CHNM and the Stanford History Education Group have worked on other projects together, including Historical Thinking Matters, a website focused on key topics in U.S. history that is designed to teach students how to critically read primary sources and how to critique and construct historical narratives.

Founded by Roy Rosenzweig, CHNM is an internationally recognized digital humanities center located in Fairfax, Virginia. Created by Sam Wineburg, the Stanford History Education Group in Stanford, California, engages in projects at the forefront of how students learn history, from elementary school to college.

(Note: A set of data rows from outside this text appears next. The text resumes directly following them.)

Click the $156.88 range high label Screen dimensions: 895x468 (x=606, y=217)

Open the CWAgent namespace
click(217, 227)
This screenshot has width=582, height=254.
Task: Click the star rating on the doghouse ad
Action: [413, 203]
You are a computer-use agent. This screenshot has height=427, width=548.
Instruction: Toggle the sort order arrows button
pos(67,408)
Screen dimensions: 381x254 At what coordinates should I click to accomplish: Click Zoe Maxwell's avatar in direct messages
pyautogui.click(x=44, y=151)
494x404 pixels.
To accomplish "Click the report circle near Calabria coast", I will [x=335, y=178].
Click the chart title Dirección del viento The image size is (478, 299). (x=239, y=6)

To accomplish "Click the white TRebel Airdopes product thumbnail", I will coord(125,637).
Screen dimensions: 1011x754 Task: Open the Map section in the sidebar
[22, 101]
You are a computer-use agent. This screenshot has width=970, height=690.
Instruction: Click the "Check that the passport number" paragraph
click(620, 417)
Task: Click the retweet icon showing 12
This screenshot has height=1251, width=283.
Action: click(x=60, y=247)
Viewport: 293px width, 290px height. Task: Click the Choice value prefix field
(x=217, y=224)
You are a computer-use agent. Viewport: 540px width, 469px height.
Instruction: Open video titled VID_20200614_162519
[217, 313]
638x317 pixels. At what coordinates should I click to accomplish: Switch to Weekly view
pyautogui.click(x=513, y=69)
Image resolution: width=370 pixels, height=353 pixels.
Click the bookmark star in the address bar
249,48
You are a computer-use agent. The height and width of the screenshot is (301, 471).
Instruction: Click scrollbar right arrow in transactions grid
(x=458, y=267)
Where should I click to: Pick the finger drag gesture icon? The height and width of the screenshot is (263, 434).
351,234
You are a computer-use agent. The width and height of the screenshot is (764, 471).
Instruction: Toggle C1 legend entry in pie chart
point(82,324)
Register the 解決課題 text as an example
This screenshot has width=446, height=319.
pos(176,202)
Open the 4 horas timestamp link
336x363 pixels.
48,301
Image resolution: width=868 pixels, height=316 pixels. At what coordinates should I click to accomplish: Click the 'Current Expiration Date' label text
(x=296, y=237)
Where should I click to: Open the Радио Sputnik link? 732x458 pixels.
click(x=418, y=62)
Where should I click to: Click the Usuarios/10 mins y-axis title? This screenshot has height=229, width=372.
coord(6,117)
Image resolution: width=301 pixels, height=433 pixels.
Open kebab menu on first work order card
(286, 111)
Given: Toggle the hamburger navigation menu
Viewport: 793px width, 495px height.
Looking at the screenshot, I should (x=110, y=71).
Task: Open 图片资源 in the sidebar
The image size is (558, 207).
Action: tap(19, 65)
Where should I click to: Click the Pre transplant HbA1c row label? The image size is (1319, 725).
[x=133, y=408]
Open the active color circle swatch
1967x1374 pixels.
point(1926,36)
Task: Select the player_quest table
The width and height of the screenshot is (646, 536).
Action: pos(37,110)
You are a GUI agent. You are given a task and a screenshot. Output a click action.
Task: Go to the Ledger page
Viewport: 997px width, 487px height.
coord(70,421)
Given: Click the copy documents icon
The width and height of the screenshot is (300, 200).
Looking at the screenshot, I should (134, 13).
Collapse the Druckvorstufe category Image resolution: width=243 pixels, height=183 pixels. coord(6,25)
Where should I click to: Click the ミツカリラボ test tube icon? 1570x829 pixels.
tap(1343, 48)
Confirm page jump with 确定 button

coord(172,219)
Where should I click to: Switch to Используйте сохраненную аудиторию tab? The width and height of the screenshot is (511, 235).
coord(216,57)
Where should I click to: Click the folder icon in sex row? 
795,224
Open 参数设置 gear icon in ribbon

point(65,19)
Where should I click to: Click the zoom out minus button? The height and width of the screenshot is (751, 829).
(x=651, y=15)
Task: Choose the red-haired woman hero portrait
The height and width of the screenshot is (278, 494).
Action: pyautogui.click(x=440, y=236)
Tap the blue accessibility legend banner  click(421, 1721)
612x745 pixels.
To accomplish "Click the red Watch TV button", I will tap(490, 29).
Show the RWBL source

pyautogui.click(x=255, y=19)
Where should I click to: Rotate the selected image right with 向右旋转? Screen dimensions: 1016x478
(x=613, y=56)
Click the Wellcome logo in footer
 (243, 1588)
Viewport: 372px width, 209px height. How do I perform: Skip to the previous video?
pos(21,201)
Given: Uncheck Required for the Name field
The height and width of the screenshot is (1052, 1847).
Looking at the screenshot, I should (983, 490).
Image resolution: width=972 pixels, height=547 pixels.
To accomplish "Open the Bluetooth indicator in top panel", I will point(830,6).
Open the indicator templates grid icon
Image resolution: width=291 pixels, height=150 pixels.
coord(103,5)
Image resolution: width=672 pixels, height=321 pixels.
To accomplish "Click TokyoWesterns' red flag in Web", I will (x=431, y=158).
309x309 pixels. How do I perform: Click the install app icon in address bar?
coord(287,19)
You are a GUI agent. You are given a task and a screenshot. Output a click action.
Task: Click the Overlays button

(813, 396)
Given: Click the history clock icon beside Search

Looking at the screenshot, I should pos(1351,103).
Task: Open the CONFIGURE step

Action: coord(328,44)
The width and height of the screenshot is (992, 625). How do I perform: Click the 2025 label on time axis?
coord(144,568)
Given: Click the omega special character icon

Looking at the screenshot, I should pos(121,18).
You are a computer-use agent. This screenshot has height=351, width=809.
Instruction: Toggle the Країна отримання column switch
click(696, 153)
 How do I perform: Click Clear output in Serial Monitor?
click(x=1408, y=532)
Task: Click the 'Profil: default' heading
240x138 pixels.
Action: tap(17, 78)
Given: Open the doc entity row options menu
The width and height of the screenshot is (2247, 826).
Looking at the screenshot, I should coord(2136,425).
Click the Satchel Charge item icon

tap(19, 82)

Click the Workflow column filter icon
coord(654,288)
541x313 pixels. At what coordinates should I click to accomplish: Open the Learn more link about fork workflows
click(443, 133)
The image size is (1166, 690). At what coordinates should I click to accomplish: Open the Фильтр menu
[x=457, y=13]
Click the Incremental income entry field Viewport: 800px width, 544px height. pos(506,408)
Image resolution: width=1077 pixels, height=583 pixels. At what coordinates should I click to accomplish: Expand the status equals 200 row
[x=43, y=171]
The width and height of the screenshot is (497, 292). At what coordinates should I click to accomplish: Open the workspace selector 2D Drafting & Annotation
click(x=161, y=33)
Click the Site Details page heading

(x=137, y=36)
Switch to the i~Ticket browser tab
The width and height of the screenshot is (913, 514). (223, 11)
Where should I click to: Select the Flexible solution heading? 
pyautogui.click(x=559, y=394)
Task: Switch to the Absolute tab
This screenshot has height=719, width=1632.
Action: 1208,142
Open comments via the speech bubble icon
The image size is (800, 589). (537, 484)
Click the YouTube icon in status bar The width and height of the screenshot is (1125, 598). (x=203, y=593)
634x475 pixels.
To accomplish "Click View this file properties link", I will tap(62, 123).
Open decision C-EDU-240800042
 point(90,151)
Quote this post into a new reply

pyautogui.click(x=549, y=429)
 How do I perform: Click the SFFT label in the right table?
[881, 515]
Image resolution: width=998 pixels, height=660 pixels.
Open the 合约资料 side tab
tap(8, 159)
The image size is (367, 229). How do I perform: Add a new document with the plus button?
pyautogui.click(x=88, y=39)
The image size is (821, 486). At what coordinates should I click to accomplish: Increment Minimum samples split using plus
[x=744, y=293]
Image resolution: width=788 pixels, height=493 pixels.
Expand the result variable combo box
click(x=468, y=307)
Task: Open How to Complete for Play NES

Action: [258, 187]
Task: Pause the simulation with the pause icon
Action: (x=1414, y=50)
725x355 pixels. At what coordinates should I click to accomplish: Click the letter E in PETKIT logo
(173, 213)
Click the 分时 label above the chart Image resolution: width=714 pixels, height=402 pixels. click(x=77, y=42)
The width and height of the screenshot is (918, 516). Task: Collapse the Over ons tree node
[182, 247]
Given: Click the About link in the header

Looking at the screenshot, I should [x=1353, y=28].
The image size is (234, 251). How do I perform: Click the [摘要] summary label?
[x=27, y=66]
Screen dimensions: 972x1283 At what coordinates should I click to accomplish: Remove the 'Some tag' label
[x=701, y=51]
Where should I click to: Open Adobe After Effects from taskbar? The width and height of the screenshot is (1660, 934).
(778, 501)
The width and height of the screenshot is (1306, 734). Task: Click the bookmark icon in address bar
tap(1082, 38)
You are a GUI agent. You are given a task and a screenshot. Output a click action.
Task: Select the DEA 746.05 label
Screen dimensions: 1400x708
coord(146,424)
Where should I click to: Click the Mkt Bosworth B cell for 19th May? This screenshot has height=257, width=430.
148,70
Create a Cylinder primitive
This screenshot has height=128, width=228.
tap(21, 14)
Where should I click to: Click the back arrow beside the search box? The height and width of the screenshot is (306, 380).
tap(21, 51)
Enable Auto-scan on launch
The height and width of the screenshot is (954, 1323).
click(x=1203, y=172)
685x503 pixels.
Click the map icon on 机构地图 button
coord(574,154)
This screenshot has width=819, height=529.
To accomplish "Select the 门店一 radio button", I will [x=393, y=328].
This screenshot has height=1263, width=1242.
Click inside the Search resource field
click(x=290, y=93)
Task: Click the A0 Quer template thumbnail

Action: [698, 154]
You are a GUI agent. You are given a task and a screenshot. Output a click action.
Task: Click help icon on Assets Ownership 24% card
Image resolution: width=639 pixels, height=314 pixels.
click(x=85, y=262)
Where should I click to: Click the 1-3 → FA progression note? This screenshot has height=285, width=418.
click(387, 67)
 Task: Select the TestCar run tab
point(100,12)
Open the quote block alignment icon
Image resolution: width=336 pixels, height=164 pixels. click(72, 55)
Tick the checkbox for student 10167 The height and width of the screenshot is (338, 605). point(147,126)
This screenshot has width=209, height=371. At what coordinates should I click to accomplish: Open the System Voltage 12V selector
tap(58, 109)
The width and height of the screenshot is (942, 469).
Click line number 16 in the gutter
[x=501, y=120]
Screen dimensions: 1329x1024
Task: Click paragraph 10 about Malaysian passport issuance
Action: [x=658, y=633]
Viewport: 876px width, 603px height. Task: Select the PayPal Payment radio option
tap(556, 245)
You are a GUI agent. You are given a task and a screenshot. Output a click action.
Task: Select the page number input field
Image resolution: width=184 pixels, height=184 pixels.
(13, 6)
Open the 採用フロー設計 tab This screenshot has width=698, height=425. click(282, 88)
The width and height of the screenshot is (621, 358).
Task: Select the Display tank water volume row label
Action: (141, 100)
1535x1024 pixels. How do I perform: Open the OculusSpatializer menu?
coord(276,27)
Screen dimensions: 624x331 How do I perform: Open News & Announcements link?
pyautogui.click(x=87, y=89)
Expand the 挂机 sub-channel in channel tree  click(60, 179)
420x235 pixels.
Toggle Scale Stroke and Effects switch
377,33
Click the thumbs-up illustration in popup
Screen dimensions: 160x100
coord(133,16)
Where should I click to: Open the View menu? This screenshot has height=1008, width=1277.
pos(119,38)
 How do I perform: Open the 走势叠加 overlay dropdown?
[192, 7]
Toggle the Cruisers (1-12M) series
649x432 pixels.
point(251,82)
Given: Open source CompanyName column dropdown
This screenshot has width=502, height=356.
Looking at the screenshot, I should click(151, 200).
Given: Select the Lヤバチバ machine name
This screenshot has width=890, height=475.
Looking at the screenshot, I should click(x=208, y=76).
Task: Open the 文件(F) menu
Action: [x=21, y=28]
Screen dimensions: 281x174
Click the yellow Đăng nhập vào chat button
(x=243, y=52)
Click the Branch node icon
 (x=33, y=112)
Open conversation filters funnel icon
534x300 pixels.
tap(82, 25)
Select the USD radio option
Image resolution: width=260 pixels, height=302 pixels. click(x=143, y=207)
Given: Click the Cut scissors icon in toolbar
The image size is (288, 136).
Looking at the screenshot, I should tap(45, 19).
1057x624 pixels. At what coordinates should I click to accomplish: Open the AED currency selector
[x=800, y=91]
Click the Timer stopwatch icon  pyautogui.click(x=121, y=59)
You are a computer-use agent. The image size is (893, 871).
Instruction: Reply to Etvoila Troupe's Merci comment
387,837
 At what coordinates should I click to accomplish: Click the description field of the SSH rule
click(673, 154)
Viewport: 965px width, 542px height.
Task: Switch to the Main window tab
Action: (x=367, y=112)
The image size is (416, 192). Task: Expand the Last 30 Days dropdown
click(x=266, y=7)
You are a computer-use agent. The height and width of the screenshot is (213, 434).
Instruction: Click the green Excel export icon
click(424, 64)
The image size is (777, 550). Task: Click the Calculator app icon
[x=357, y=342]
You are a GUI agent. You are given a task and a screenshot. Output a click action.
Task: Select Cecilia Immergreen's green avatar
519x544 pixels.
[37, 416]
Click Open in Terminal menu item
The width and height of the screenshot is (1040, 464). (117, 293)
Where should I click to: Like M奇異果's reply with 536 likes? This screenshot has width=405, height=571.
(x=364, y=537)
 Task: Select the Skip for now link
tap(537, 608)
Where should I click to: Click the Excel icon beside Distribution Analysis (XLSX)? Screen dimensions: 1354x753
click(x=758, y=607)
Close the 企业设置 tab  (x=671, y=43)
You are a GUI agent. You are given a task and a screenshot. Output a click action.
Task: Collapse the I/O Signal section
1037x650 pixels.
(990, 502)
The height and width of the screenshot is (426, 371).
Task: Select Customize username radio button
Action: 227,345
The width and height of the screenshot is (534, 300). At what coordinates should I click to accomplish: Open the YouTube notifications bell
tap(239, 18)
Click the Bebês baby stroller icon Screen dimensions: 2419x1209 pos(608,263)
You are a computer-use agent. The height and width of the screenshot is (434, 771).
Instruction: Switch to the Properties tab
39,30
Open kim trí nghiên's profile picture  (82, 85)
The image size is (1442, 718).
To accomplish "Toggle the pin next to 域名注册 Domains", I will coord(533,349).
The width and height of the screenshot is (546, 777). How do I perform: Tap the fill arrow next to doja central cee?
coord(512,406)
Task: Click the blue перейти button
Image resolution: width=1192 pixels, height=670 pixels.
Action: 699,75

Additional Teachinghistory.org partners include the American Historical Association, a professional organization for historians founded in 1884, and the National History Center, which promotes research, teaching, and learning in all fields of history.

== Resources ==
- The Blog features posts on teaching strategies, classroom experience, holidays and heritage months, and other topical issues. Authors include both Teachinghistory.org staff and guests.
- History Content presents access to online resources including reviewed history websites, national resources for history teachers, analyses of textbook content by guest historians, and searchable databases of online history lectures and historic sites. Users can submit questions via the “Ask A Historian” feature.
- Best Practices presents multimedia examples of classroom teaching, historical thinking, using primary sources, and best practices in teaching with textbooks. The goal of this section is to integrate existing research on history education with practical classroom experience to create, select, and annotate resources that emphasize best practices for teaching American history in elementary, middle, and high school classrooms.
- Teaching Materials presents classroom and teaching resources, including a searchable database of state standards. "Lesson Plan Reviews" highlights history instruction strategies, including scaffolding. Other features include "Teaching Guides," such as "Understanding and Interpreting Political Cartoons in the History Classroom," and a section on best practices when working with English language learners. Users can submit questions via the “Ask A Master Teacher” feature.
- Issues and Research presents briefs on current research in the teaching and learning of history, including articles from leading educational journals and individual studies in the teaching and learning of history nationally and internationally. Roundtable discussions present multiple views on pedagogy in the classroom. Guest participants in these discussions include professors, educational consultants, K-12 teachers, and other history and education professionals.
- Teaching American History (TAH) Projects provides informational essays on lessons learned from TAH grants, a database of TAH projects, and TAH project spotlights.
- Digital Classroom contains features on digital tools available for use in the classroom and best practices in implementing these tools. Users can submit questions via the "Ask A Digital Historian" feature.

== Scholarship ==
Teachinghistory.org provides a clearinghouse for resources, as well as approaches informed by research on the teaching and learning of history. Special attention is devoted to strategies for incorporating historical thinking skills into classroom teaching. Historical thinking skills are a set of reasoning skills, including close reading, corroboration, and contextualization, that help students think critically about the past. These skills require a style of teaching that goes beyond lectures and rote memorization. Teachinghistory.org is based on and adds to new research in history education.